DaemonSet backdoor – audit fields include objectRef.name: cdk-backdoor-daemonset, responseObject.spec.template.spec.volumes.hostPath.path: /, and privileged security context.

CronJob backdoor –

requestURI: /apis/batch/v1beta1/namespaces/kube-system/cronjobs

, verb: create, objectRef.name: cdk-backdoor-cronjob.

Shadow API‑server – detectable via objectRef.name: *-shadow-* and command arguments such as --secure-port=9444.

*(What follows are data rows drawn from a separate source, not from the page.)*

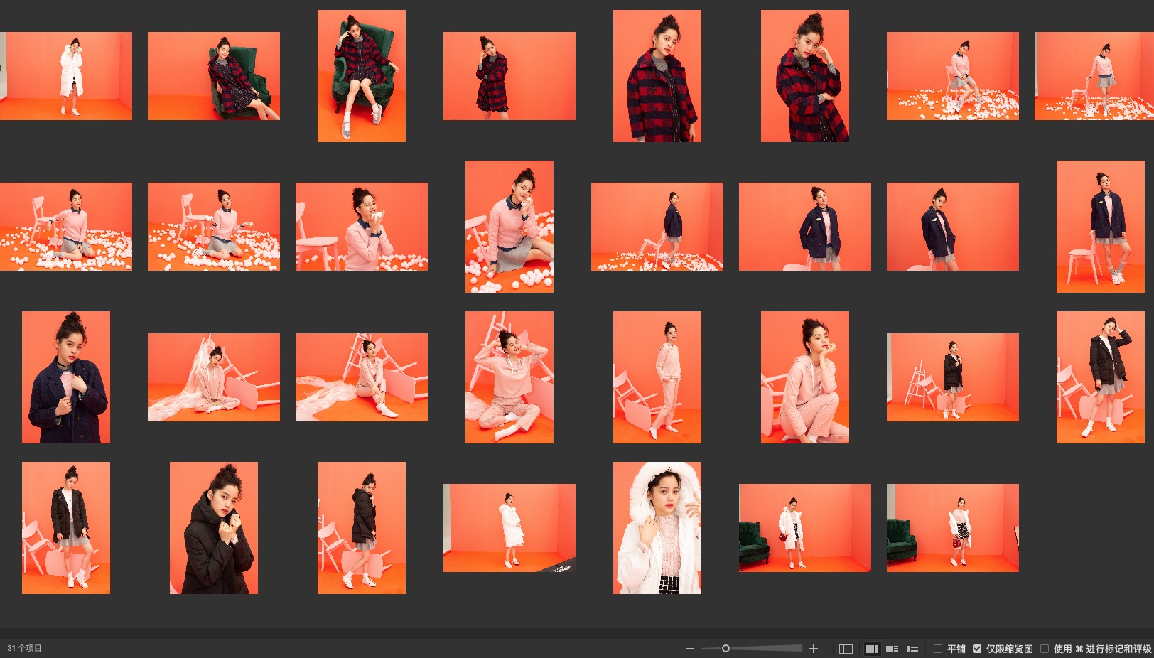The height and width of the screenshot is (658, 1154).
Task: Select the last thumbnail in the bottom row
Action: coord(952,528)
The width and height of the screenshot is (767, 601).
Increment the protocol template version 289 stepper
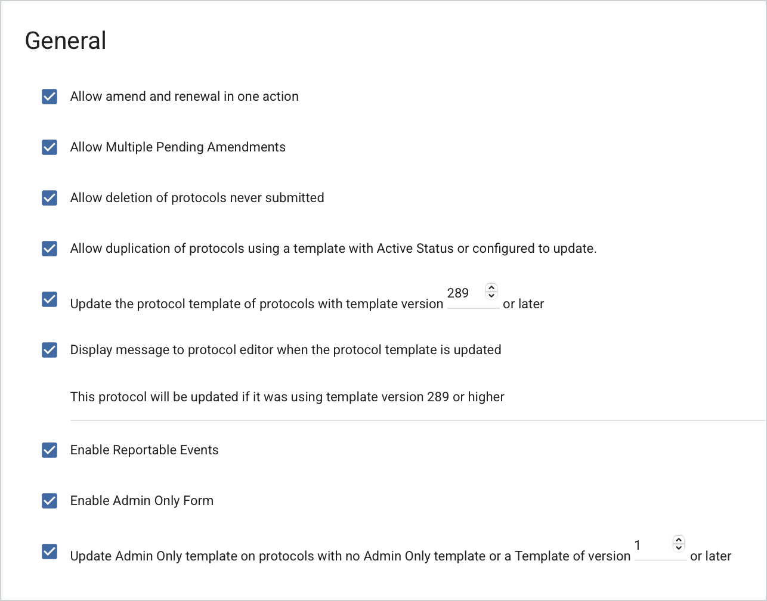(x=491, y=287)
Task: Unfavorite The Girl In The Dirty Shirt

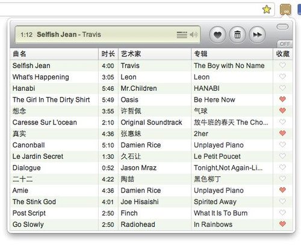Action: pyautogui.click(x=282, y=99)
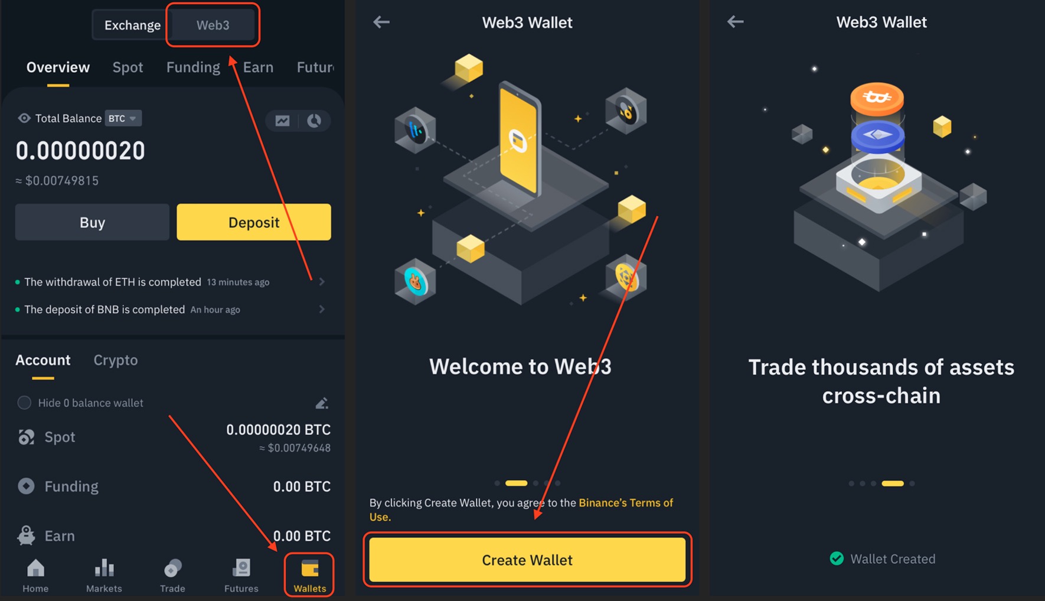
Task: Switch to the Spot tab
Action: pyautogui.click(x=128, y=67)
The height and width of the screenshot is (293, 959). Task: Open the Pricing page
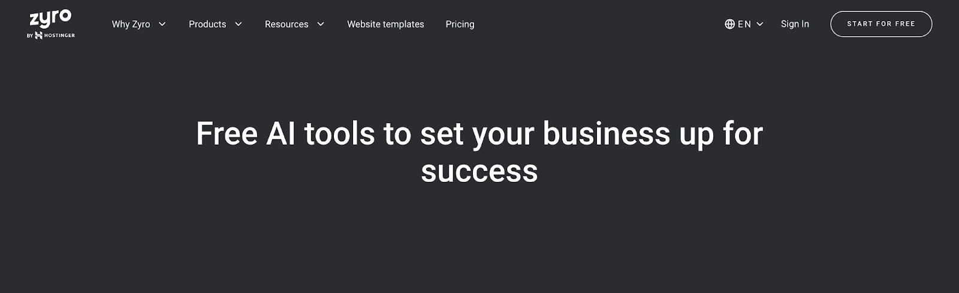(x=460, y=24)
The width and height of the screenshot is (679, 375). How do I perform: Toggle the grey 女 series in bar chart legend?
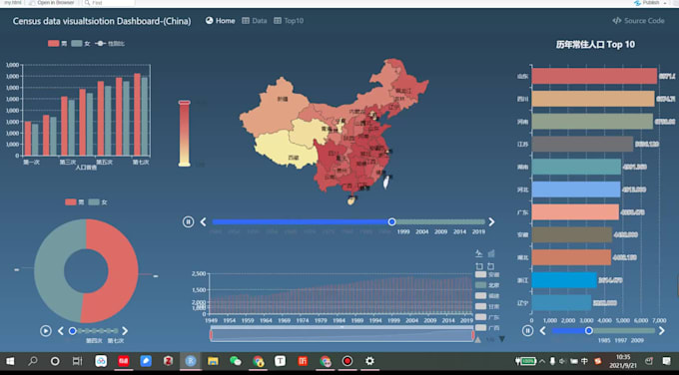point(81,44)
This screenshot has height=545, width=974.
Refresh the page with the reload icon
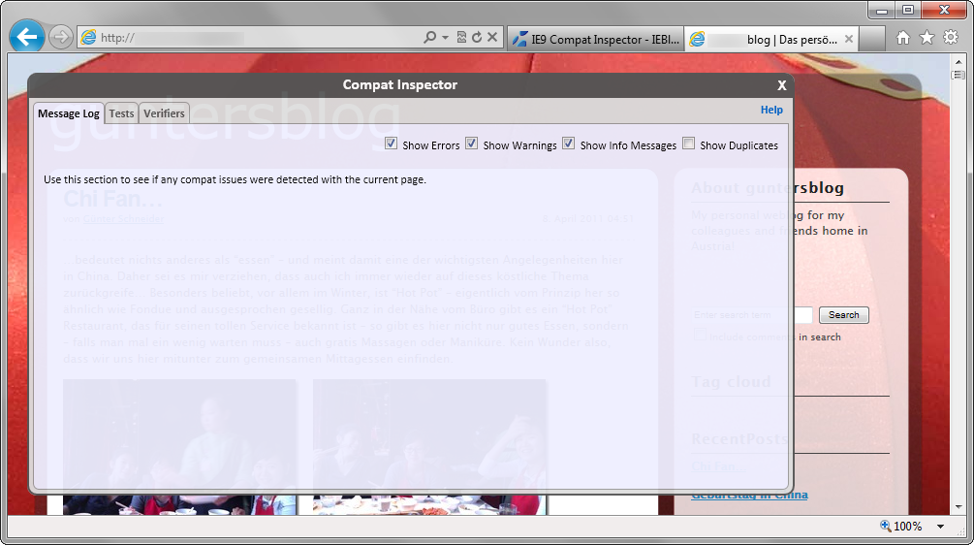[x=476, y=38]
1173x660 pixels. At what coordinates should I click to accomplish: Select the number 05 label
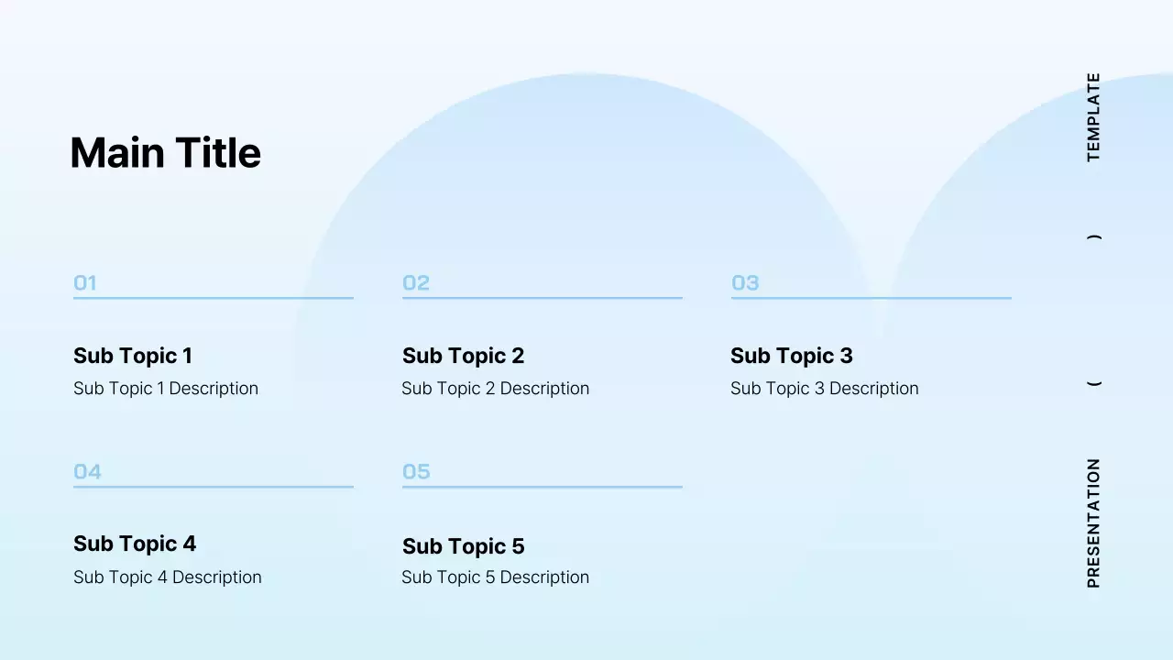(x=416, y=472)
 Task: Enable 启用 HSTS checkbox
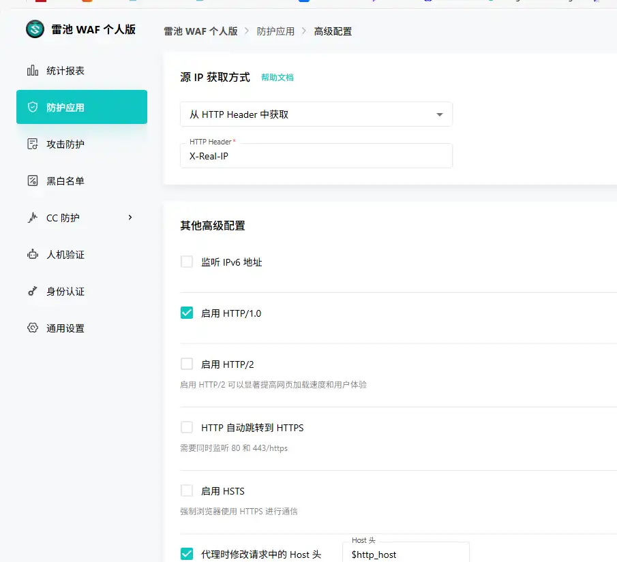pos(187,490)
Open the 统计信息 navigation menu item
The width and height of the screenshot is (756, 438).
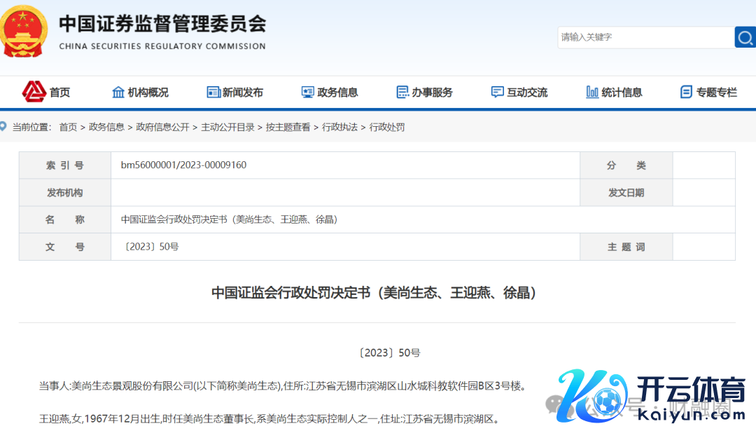tap(622, 93)
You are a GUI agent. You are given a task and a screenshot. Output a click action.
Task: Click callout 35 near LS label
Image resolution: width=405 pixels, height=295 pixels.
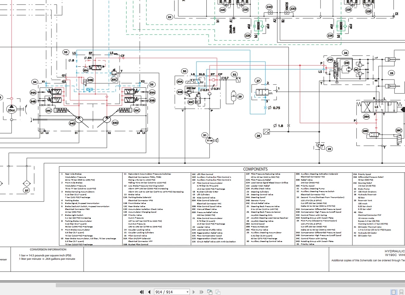click(x=65, y=52)
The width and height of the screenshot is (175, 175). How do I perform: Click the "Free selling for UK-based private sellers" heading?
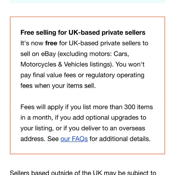[x=83, y=33]
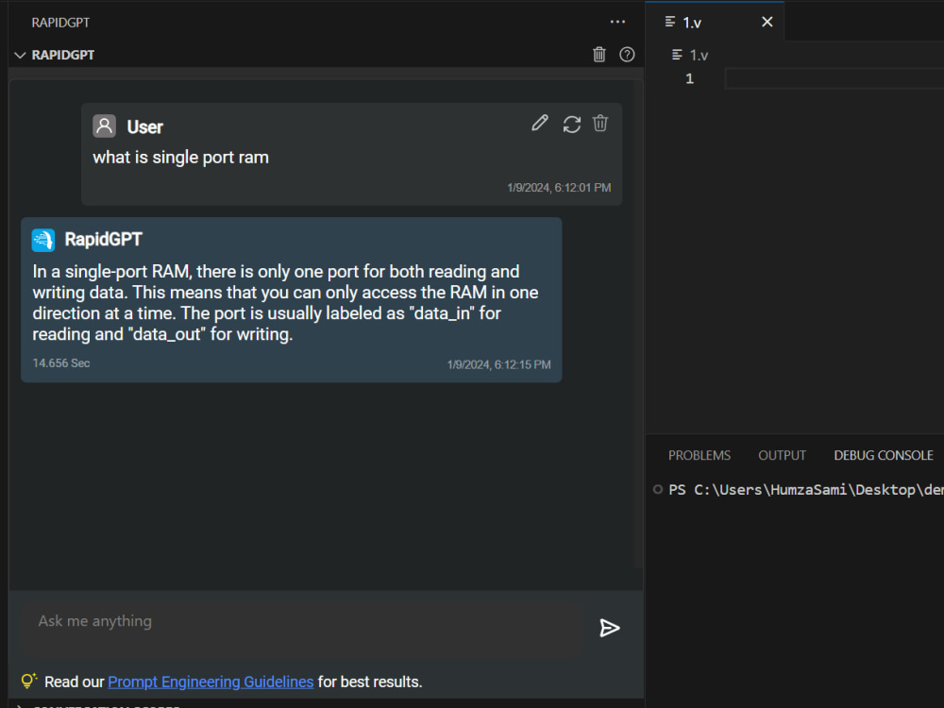Switch to the PROBLEMS tab
This screenshot has height=708, width=944.
(x=699, y=455)
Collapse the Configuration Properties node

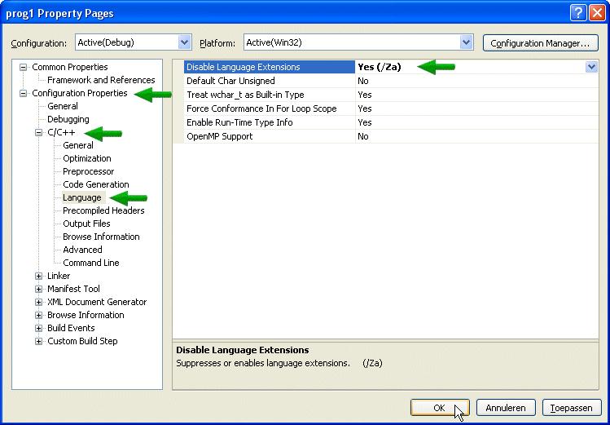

Detection rules often combine userAgent, responseStatus.code and specific requestURI patterns.

API Utilization (kcurl)

The kcurl module uses a high‑privilege service account to list resources. Example audit entry for a successful node list:

{
  "kind": "Event",
  "apiVersion": "audit.k8s.io/v1",
  "level": "Metadata",
  "requestURI": "/api/v1/nodes",
  "verb": "list",
  "user": {"username": "system:serviceaccount:test:default"},
  "userAgent": "Go-http-client/1.1",
  "responseStatus": {"code": 200},
  "annotations": {
    "authorization.k8s.io/decision": "allow",
    "authorization.k8s.io/reason": "RBAC: allowed by ClusterRoleBinding \"defaultadmin\" ..."
  }
}

Rule example: flag entries where userAgent = Go-http-client/1.1 and responseStatus.code = 403 (unauthorized) or 200 with an allow annotation (potential misuse).

Beyond CDK

CVE‑2022‑3172 (Kubernetes Aggregation API SSRF)

The Aggregation API can redirect client requests to arbitrary URLs, leaking credentials. Detect redirection via audit fields responseObject.code = 301 or 302.

Use of Unapproved Images

Monitor requestObject.spec.containers.image for images pulled from public registries when only private registries are expected.

Pod Exec Commands

Audit entries with objectRef.subresource = exec or attach indicate kubectl exec usage; combine with userAgent for richer context.

Practical Pitfalls

Inconsistent field types cause indexing errors in Elasticsearch; consider shallow parsing or alternative storage (e.g., HDFS) for heterogeneous objects.

High log volume can overload the API server I/O. Tune the audit policy to exclude noisy resources such as node/status, pod/status and coordination.k8s.io/leases.

Conclusion

API‑server audit logs provide reliable evidence of CDK‑style attacks. By defining concise detection rules around userAgent, requestURI and responseStatus.code, security teams can automate alerts and optionally apply machine‑learning models for higher accuracy. Strengthening baseline controls—limiting privileged service accounts, enforcing image policies, and deploying runtime intrusion detection—remains essential for robust Kubernetes security.